When she came back down, Cedric sat at the kitchen table with a steaming mug in front of him. He lazily flipped one of the flowers through his fingers.

“You were right, it is quite good.”

“See, I told you.” Emma sat down at the table across from him and looked pointedly at the card. A few more secrets. The symbols were all there. She just had to decipher them so that she could make it.

“How goes it?” Cedric asked.

“I don’t know. One of these is Charmot. The other is Lamia’s hair. But there are two more that I can’t figure out just yet.”

“Don’t you have your old textbook up the stairs?” Maman asked. “Wouldn’t it have the right symbols?”

“Some of them yes, but this recipe is from Mr. Amon’s private collection. His symbology is different.” Taking her mug of cocoa from Maman, she put the card down again. After a bit of a blistering sip, she coughed.

“There has to be something else I can do,” Emma said.

“You are doing a great deal, Emmaline.” Cedric assured her. Then he reached out to pat her hands. “You can figure this out.”

“I know I can, but I need to do this faster. That way we can finish what you need to do.”

“The King awaits. This I know. But we cannot force you to finish something. Only time will give us the answers we seek.”

“What’s all this about?” Maman asked.

“Cedric’s from a kingdom where the king controls the well of souls. It’s the same well we see in the sky at night during the fall and winter. From this side, if the well isn’t open, then people don’t die correctly.” Emma’s explanation left her Maman looking at her with wide eyes, but Emma didn’t attempt to explain further. Instead, she went back to staring at the card looking for some kind of answer to what those other two ingredients were.

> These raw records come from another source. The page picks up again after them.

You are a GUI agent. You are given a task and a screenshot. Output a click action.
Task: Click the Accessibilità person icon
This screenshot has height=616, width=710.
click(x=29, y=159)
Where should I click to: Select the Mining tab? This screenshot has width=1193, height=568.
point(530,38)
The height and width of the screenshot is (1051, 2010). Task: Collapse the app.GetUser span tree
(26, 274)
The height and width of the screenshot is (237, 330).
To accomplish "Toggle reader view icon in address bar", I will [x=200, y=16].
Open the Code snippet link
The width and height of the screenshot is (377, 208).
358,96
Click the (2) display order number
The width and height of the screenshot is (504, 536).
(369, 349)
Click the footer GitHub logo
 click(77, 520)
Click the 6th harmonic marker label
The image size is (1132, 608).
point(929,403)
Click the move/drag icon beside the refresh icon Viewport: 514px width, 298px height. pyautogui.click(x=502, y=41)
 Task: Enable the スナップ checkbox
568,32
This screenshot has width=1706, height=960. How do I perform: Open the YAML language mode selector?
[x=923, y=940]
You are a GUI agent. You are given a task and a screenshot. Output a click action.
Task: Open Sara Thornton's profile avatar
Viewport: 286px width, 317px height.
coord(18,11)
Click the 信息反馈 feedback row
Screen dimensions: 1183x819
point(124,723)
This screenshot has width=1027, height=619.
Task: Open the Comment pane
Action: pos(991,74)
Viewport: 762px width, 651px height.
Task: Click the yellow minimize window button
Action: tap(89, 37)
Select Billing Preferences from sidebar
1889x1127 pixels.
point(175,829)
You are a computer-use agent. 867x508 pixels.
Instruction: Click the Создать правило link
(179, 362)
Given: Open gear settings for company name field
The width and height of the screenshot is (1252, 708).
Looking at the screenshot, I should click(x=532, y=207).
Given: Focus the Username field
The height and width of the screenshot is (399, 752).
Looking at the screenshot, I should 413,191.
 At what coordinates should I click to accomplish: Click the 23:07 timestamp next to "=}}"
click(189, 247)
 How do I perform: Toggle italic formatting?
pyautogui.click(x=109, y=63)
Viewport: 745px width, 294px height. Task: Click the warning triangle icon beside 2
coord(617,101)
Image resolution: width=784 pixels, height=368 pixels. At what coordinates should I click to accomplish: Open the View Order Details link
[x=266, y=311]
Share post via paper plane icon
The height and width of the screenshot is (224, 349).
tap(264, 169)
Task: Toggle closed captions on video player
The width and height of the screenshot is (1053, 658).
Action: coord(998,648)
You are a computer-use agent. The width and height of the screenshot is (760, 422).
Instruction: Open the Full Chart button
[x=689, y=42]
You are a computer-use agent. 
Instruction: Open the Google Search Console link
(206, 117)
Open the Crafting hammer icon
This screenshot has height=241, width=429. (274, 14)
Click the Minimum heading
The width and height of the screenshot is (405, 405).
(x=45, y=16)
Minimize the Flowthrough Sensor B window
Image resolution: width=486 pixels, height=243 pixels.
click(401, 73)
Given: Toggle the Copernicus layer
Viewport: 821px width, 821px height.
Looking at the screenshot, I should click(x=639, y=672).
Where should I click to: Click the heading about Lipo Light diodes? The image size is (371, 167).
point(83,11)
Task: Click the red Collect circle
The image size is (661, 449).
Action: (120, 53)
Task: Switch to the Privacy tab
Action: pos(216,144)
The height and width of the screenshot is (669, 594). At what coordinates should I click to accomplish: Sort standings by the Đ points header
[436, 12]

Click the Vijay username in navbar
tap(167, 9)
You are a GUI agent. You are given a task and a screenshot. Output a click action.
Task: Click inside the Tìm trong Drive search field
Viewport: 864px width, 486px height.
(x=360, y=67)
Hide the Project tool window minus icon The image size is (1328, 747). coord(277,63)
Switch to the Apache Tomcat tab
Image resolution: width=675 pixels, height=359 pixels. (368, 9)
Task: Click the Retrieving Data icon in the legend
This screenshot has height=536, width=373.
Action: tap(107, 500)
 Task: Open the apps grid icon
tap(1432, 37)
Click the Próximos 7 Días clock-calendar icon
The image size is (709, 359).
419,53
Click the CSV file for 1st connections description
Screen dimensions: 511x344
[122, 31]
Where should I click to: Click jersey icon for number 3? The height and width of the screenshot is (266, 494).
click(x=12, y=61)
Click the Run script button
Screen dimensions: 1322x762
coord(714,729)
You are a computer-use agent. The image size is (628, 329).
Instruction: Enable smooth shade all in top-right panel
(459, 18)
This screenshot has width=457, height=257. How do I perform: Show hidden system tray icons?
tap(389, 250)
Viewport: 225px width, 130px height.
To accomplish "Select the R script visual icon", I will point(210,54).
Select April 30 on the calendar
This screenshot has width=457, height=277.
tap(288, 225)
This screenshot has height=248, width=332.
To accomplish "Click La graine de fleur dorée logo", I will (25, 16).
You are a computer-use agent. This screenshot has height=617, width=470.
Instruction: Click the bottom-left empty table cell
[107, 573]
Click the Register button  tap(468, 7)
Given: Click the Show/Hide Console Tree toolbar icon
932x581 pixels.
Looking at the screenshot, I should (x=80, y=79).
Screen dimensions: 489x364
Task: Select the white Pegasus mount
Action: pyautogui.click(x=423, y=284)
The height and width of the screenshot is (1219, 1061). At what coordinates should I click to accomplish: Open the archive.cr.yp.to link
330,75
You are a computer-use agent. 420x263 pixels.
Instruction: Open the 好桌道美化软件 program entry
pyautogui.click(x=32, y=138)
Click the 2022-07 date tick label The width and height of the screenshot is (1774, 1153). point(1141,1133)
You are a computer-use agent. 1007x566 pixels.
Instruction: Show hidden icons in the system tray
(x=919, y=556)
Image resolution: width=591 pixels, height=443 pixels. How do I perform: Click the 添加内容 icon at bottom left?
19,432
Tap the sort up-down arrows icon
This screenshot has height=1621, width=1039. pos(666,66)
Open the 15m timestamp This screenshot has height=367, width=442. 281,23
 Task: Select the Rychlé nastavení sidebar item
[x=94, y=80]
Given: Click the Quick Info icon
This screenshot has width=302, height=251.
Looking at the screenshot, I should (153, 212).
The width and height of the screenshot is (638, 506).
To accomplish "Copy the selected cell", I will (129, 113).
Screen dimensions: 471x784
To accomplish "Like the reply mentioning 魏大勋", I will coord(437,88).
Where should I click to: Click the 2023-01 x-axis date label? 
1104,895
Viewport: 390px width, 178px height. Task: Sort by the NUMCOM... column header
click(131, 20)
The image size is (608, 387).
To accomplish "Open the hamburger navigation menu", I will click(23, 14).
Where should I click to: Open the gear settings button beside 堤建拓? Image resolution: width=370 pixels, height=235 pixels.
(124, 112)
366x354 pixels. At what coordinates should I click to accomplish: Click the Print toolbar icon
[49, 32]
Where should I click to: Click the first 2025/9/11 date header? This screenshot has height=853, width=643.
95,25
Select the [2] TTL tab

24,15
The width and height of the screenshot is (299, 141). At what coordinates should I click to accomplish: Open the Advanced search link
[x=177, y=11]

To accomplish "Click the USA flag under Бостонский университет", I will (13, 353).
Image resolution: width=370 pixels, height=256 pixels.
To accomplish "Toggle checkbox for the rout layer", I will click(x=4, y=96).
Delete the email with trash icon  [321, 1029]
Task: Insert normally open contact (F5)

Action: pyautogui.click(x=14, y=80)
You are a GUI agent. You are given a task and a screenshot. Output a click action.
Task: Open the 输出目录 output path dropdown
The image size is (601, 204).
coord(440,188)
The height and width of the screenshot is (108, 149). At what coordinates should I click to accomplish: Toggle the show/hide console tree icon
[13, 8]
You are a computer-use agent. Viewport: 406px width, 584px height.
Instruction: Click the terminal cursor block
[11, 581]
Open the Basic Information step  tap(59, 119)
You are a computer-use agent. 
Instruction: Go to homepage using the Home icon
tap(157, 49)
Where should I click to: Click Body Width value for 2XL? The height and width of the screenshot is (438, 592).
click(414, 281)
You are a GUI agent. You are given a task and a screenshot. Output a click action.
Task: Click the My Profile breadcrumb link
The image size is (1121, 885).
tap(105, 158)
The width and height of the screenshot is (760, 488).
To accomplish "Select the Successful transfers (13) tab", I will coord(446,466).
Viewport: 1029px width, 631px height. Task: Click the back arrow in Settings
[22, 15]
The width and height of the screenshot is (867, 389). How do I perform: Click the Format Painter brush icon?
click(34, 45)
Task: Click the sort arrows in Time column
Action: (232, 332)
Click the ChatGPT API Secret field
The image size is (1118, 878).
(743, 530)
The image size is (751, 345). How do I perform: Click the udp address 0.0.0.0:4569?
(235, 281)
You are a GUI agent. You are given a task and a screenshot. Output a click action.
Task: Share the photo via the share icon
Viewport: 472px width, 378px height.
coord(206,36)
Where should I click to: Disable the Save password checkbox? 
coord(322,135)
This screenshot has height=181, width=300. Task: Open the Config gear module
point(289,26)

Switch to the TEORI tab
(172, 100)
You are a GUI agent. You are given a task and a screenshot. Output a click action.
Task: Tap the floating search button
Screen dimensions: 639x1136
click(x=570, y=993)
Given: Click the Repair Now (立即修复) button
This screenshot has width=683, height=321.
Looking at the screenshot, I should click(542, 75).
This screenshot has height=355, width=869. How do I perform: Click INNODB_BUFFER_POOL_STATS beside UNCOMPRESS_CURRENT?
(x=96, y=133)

Absently, she listened as Maman moved around the kitchen, an understated hum on her lips. For the moment, she might as well have forgotten about the stranger in their midst. Fine with Emma. Let Maman handle things however she saw fit. Emma would continue with her own problems.

Dinner appeared on the table a few hours later while Emma still studied and wondered and guessed. A green bean casserole with chicken that steamed and smelled wonderful. Cedric didn’t have to be told what it was, he tucked in as if someone had been making this for him all his life. Maman sat with her own plate relatively untouched. She pushed one bean from one end of the plate to another. Emma shoveled food in her mouth without seeing it.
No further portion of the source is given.